Pero es pertinente traer a colación algunas opiniones de legisladores e integrantes de la fuerza de gobierno para tener una dimensión de los términos en que se plantea el escenario conflictivo, como es el caso de conceptos del senador mujiquista Ernesto Agazzi, quien preguntó: “¿Vamos a darles más salarios a los docentes porque gritan más?”, y evaluó que “el criterio de decisión no debe ser el de la presión sindical”. Palabras que bien podrían haber sido pronunciadas por un Lacalle, un Sanguinetti o un Batlle, a los cuales automáticamente se los tildaría de represores del pueblo.

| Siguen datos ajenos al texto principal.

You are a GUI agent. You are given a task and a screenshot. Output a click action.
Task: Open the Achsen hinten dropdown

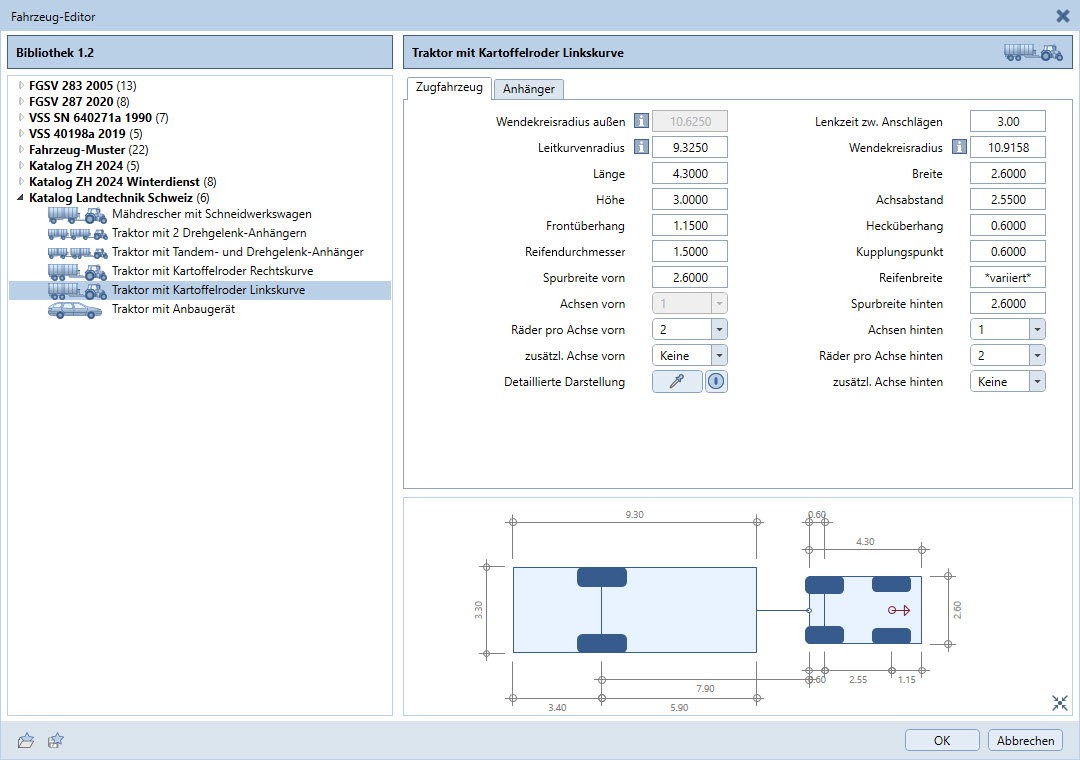[1036, 330]
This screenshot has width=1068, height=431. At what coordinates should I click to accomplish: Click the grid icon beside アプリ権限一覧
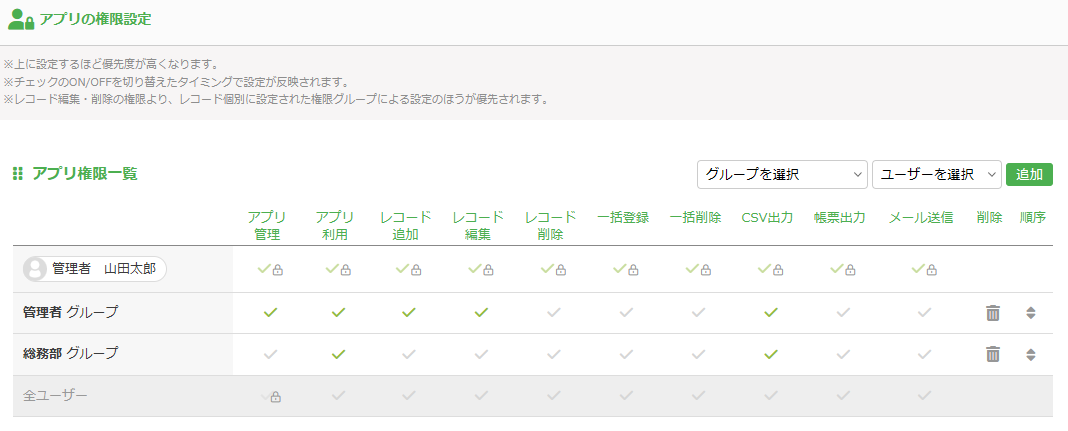(18, 174)
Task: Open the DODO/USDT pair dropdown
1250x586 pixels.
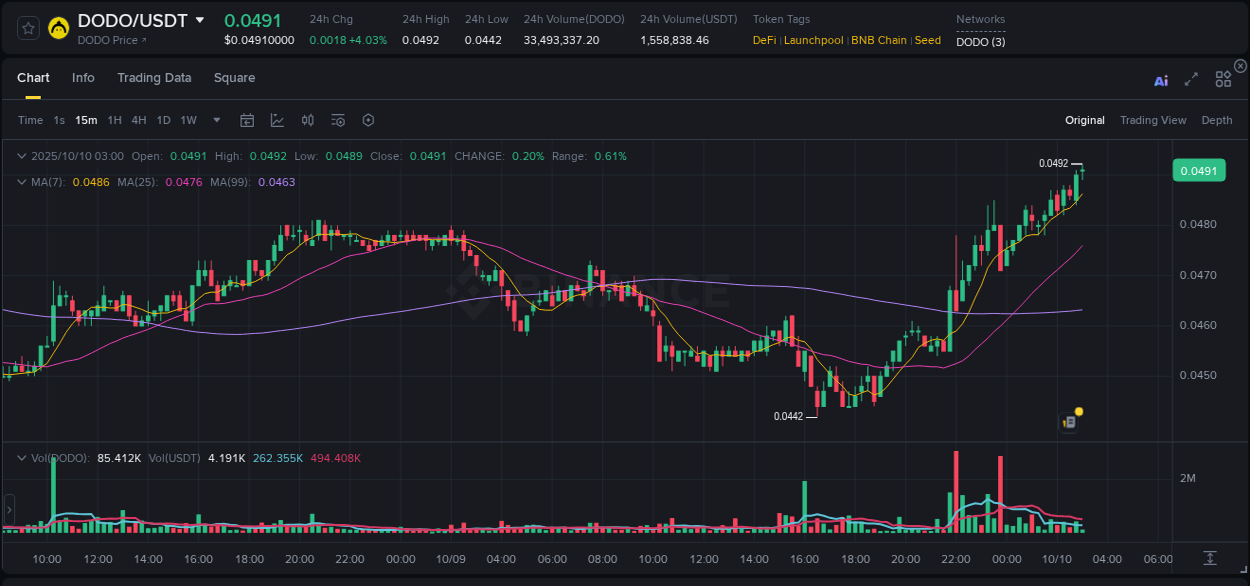Action: (x=200, y=19)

Esteban Valenti, operador político del astorismo, dijo por su lado que “es ingenuo pensar que esté en discusión el aumento de salarios o el derecho a la huelga”, porque “lo que está en juego ante este nivel de conflictividad es el poder”. A la vez de subrayar que “en las direcciones de algunos sindicatos de la educación y otros, se ha instalado la idea de que son ellos los que tienen que definir en última instancia temas vitales para el país”. Consideró que “el gobierno no puede no hacer nada” porque “si triunfa la política de imponer a toda costa los proyectos sindicales el país se irá por el caño”. El punto es que los uruguayos han elegido al doctor Tabaré Vázquez como presidente de la República y representa a todos los ciudadanos, del color político que sea, en el ejercicio de la función de titular del Poder Ejecutivo. No es bueno para la institucionalidad, para la democracia, para el país, que sectores corporativos, que solo se representan a sí mismos, pretendan doblarle el brazo a ningún gobierno, y éste debe actuar con firmeza en defensa del interés general.
No es por lo tanto tiempo de sacar réditos políticos ni llevar agua para ningún molino, sino de actuar con altura de miras, con sentido republicano, porque el país está antes que los grupúsculos antidemocráticos que no desperdician ninguna oportunidad para promover la confrontación como un fin en sí mismo, con la población como víctima indefensa.